Qui pourroit se méprendre sur les prétentions factieuses des
protestants, lorsqu’il les voit emprunter aux juifs du comtat
Venaissin deux millions pour salarier dans le royaume des boutefeux
et des espions ; lorsqu’il les voit encore s’imposer entre
eux de fortes taxes pour entretenir clandestinement des troupes ;
faire des achats considérables d’armes, de poudre et de munitions,
se retrancher à Nismes, dans les Cévennes et le Bas-Languedoc, et
s’y mettre à l’abri des événements ? Et pourquoi ?
pour tout oser, lorsque la guerre civile qu’ils formentent sera
devenue générale dans le royaume. Qui pourroit ne pas être
convaincu de ces vérités, lorsqu’il voit l’ame de ce parti, le
ministre R……, traverser toute la France, pour prendre ou donner
du guet, partout où ses affidés sont répandus, et laisser à
Toulouse, à Montauban, à Bordeaux les étincelles qui ont produits
depuis de grands incendies ? Qui pourroit ne pas être
convaincu, lorsqu’il voit ce R……, en arrivant à Paris, ramper
bassement, tout républicain qu’il est, aux pieds des Polignac,
qu’il appelle maintenant des créatures du despotisme, et auprès
desquels il ambitionnoit alors de placer sa femme ? Qui pourroit
ne pas être convaincu, lorsqu’il voit ensuire ce R……, non
moins bas, non moins flagorneur auprès des Necker et des La Fayette,
les appeler tour-à-tour ses héros, s’étayer de leur crédit, les
exalter dans la prospérité, et les abandonner quand il croit que la
faveur les abandonne ?qui pourroit méconnoître le but et le
projet des protestants et de R…… lorsqu’il voit celui-ci
exciter les troubles par ses écrit incendiaires, mander au sieur
A….. de Nismes, que, puisque
la guerre civile est indispensable, autant vaut qu’elle commence à
Nismes, pourvu qu’on ait soin d’y faire les dispositions
convenables ?
Qui pourroit ne pas être convaincu, lorsqu’il voit de R……
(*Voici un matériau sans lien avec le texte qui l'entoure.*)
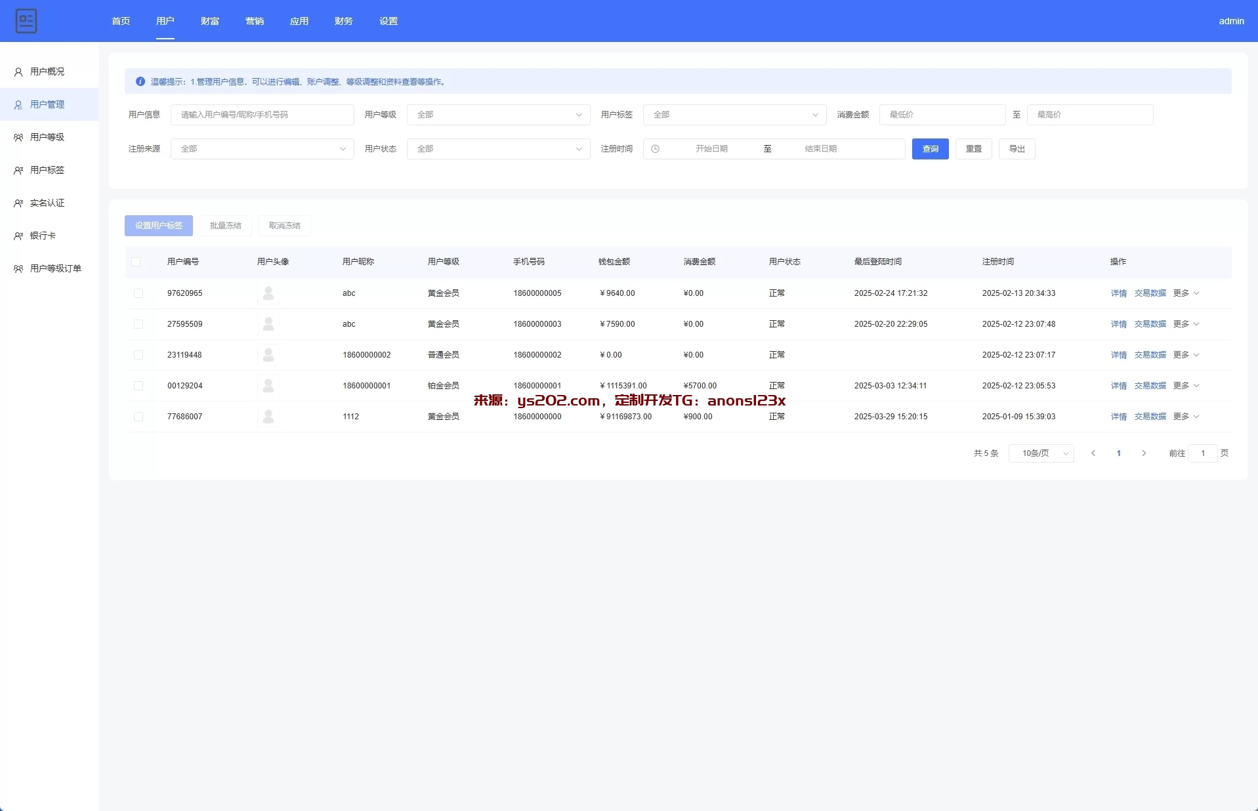Click the 用户概况 sidebar icon
This screenshot has height=811, width=1258.
click(18, 72)
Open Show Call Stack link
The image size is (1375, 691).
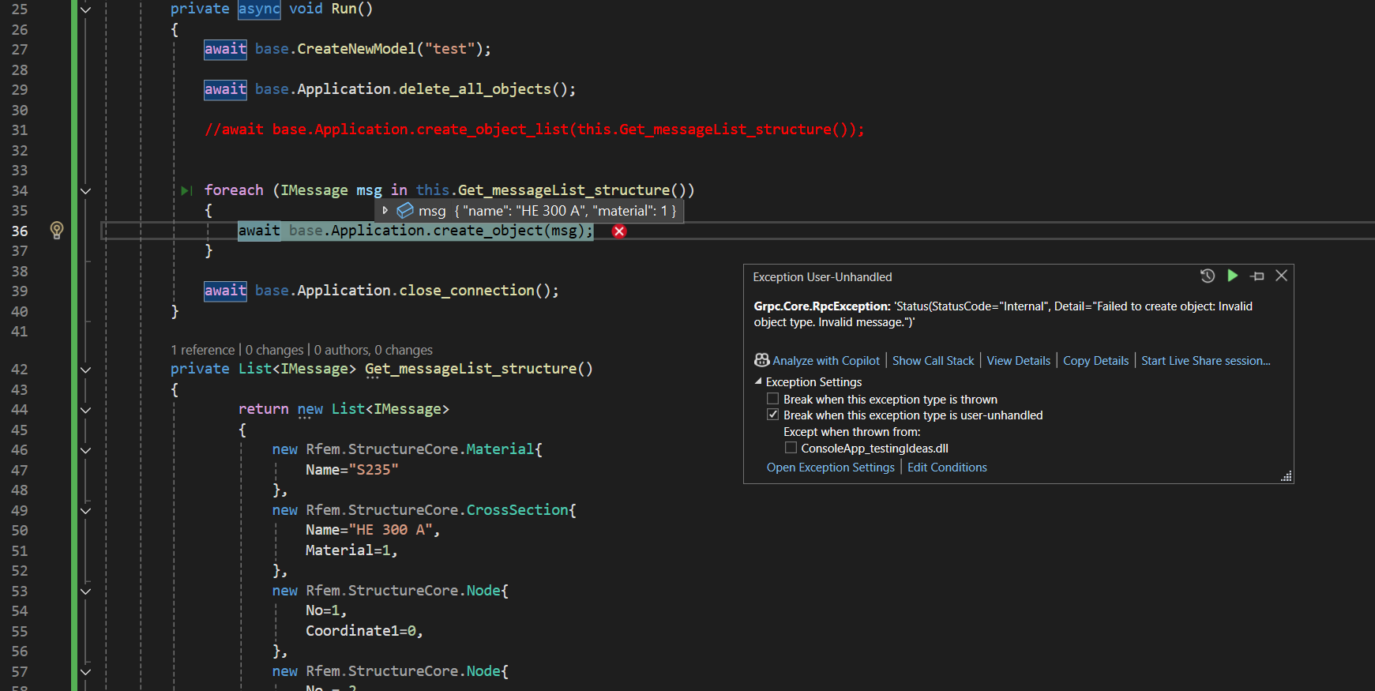[x=933, y=361]
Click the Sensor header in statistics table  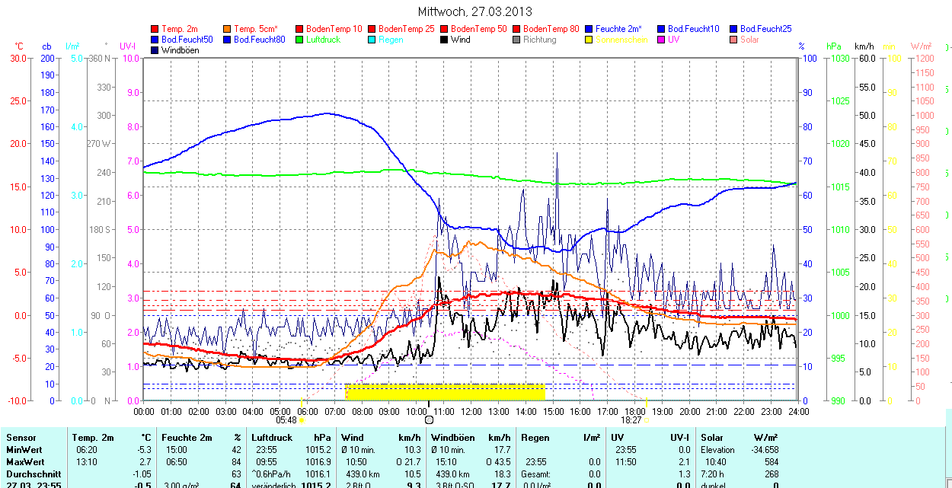pos(21,438)
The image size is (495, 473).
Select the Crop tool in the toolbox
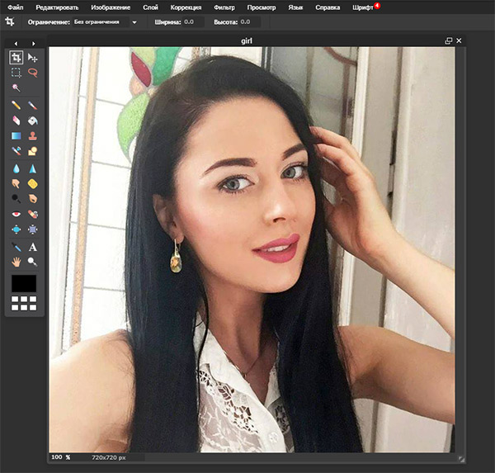17,58
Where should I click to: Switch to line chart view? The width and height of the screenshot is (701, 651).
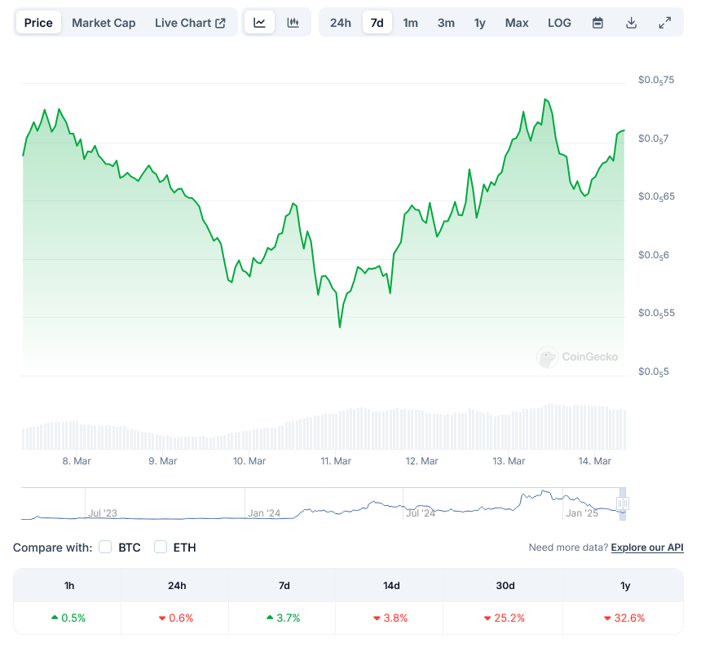tap(259, 23)
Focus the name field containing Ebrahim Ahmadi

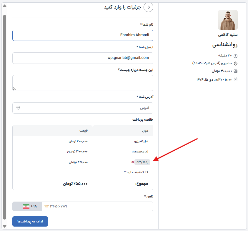click(83, 35)
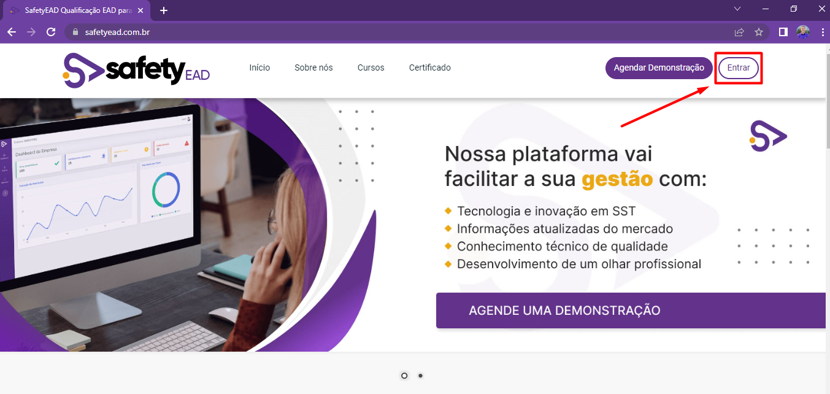Switch to the second carousel slide dot

420,376
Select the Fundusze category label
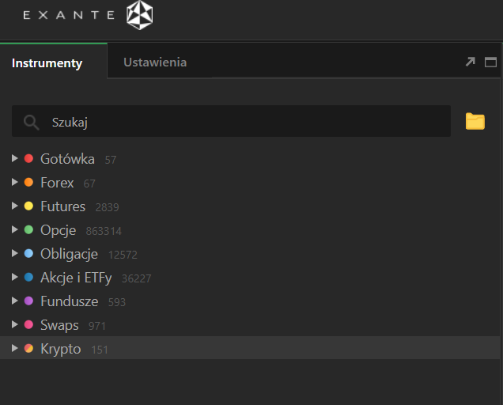This screenshot has width=503, height=405. tap(70, 301)
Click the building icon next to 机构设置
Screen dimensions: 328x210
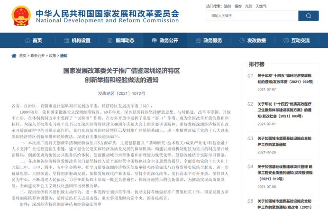click(x=66, y=41)
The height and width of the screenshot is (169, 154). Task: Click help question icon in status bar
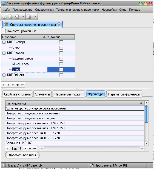pyautogui.click(x=92, y=165)
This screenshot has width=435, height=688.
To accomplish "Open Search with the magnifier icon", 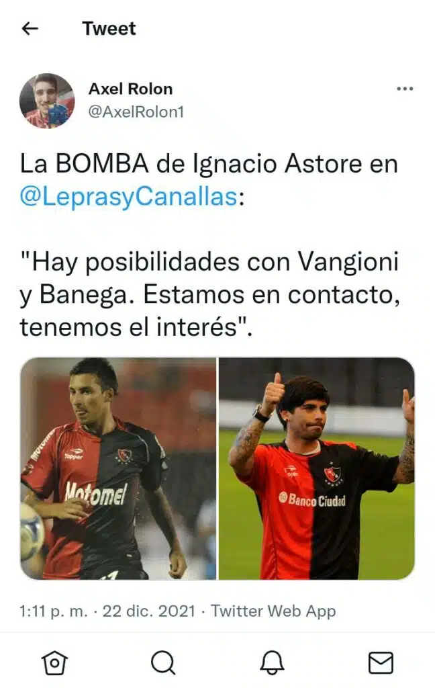I will click(x=163, y=662).
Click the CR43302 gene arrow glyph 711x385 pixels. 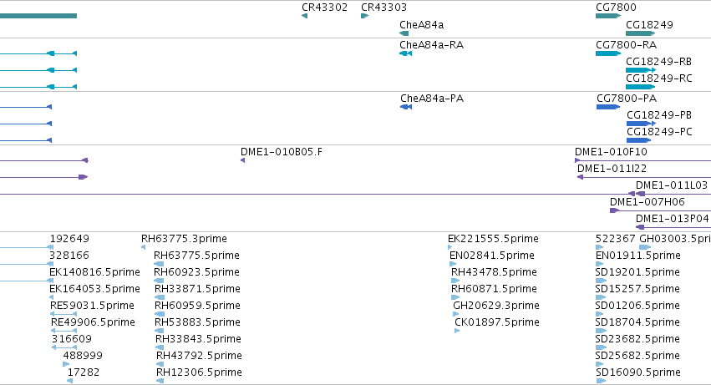coord(304,16)
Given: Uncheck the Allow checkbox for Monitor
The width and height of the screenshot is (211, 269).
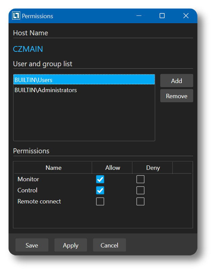Looking at the screenshot, I should point(100,179).
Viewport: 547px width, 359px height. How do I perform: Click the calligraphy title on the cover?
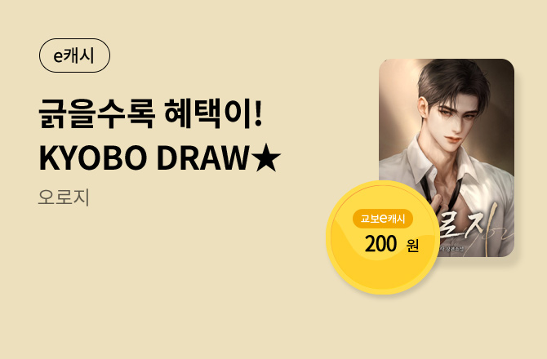click(473, 227)
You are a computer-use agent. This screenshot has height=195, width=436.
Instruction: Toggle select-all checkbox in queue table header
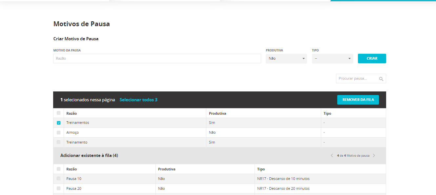[59, 113]
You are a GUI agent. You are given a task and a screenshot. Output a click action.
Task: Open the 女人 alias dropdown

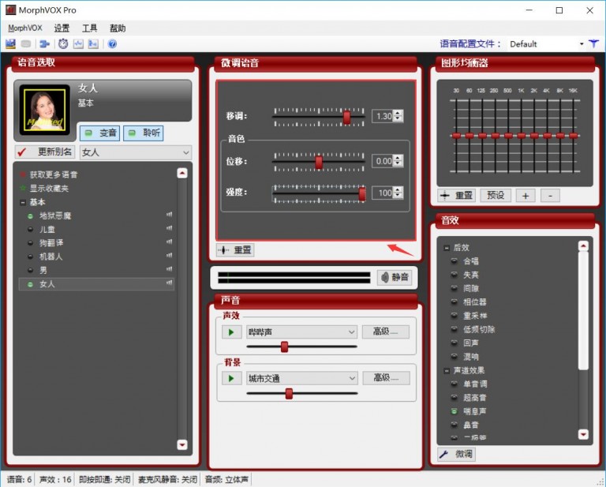[x=136, y=152]
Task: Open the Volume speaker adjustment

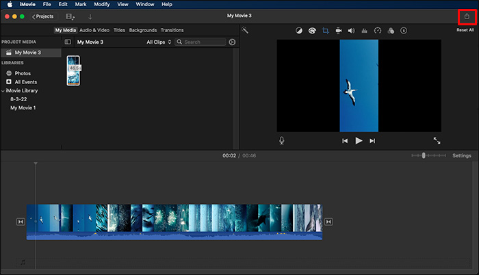Action: (351, 31)
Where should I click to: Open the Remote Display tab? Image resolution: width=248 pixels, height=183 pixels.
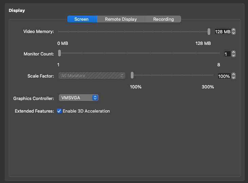[121, 19]
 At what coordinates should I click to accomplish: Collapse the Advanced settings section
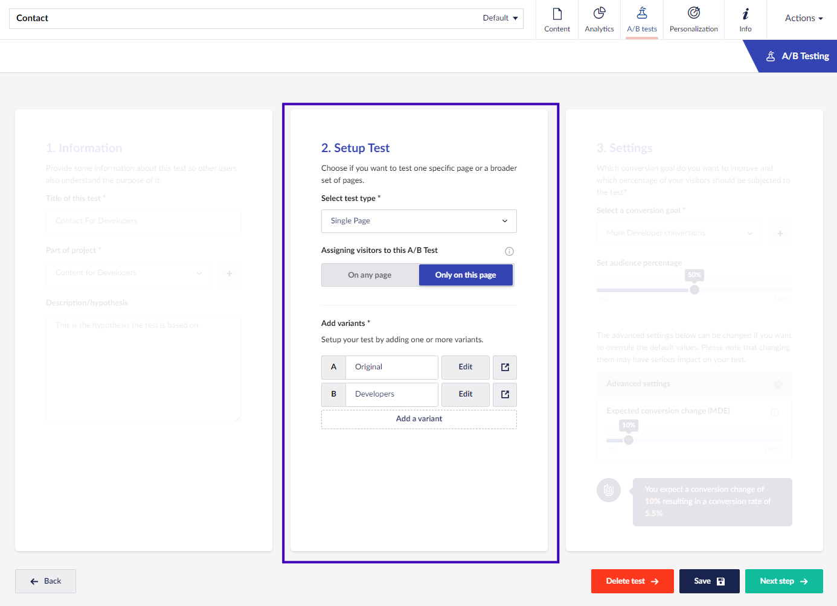778,384
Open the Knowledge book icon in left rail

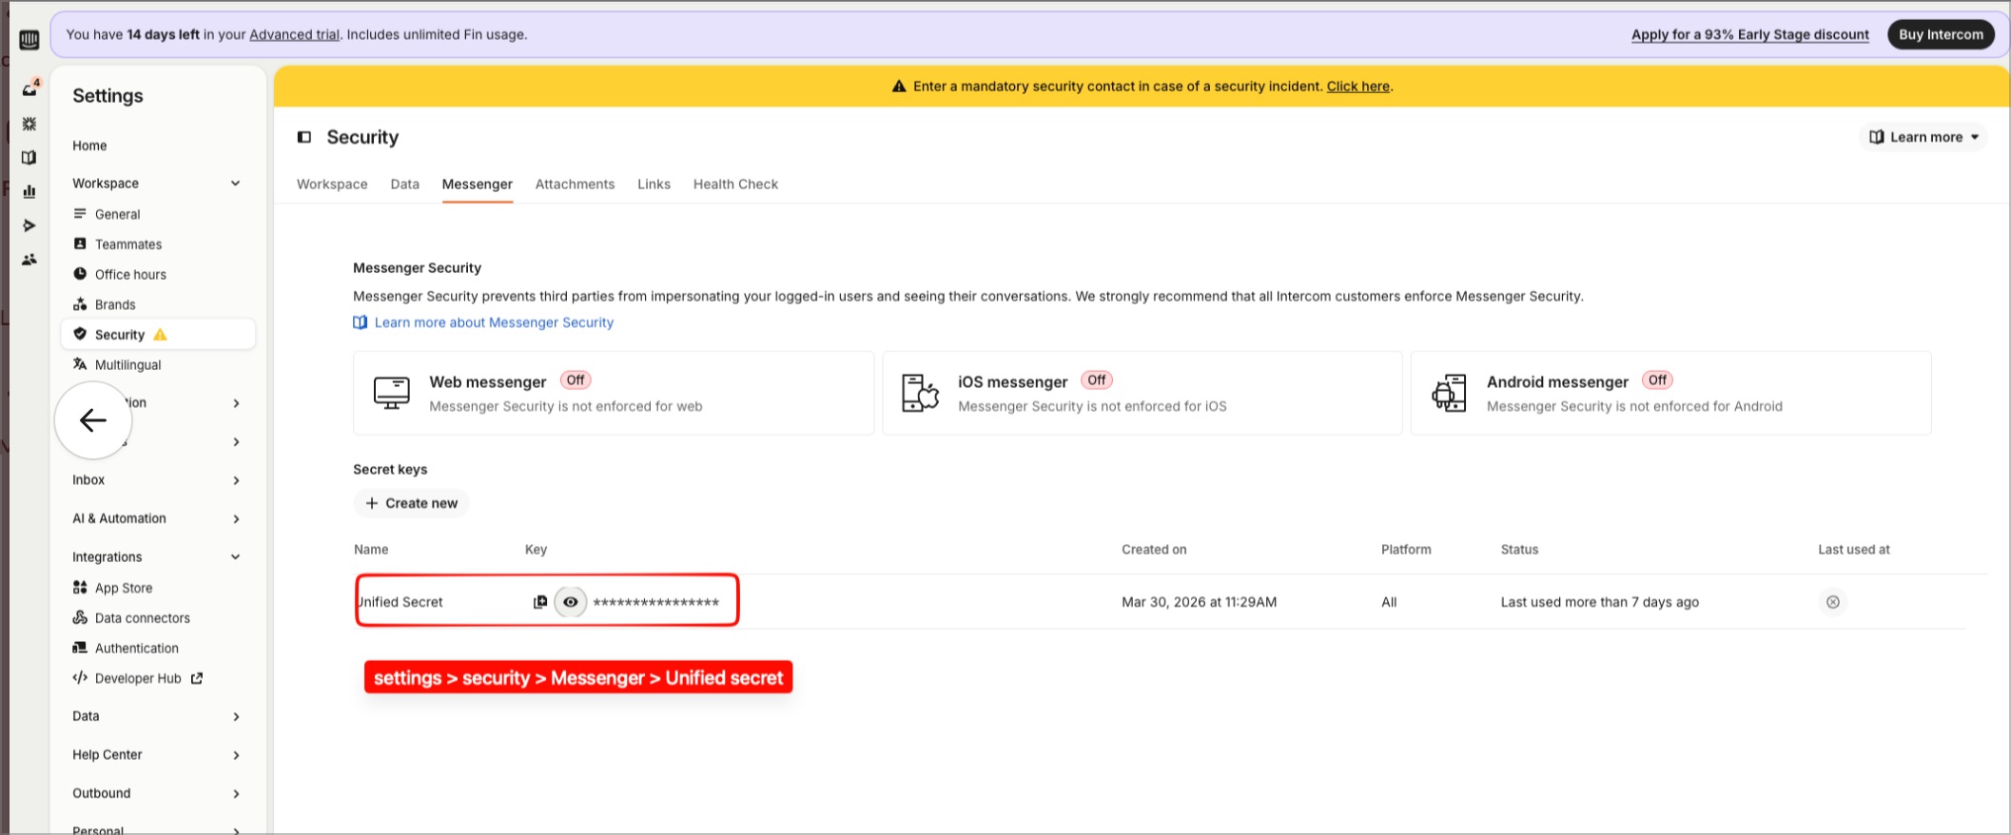29,158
détourner les procès-verbaux, les lettres, et tout ce que la
municipalité de Nismes adresse à l’assemblée nationale, et
faire, au moyen de détestable ruse, mander par un décret le
vertueux maire de Nismes à la barre ? Qui pourroit ne pas être
convaincu, lorqu’il voit ce R…… écrire à un membre du club,
après que ce décret fut rendu : Nous
avons obtenu tout ce qu’il étoit possible d’obtenir, et même
plus que je n’espérois, en faisant mander le maire à la barre ;
c’est à vous maintenant de justifier cette mesure en vous
procurant des témoins pour tous les faits contenus dans l’adresse,
et que je n’ai avancés que d’après vous. Nous devons beaucoup à
M. Barnave qui s’est montré autant notre défenseur que celui de
la révolution ; il a surtout appuyé sur le silence des
officiers municipaux dont aucune des nombreuses lettres n’a été
lue à l’assemblée ? Qui
pourroit ne pas être convaincu, lorsqu’il voit ce R……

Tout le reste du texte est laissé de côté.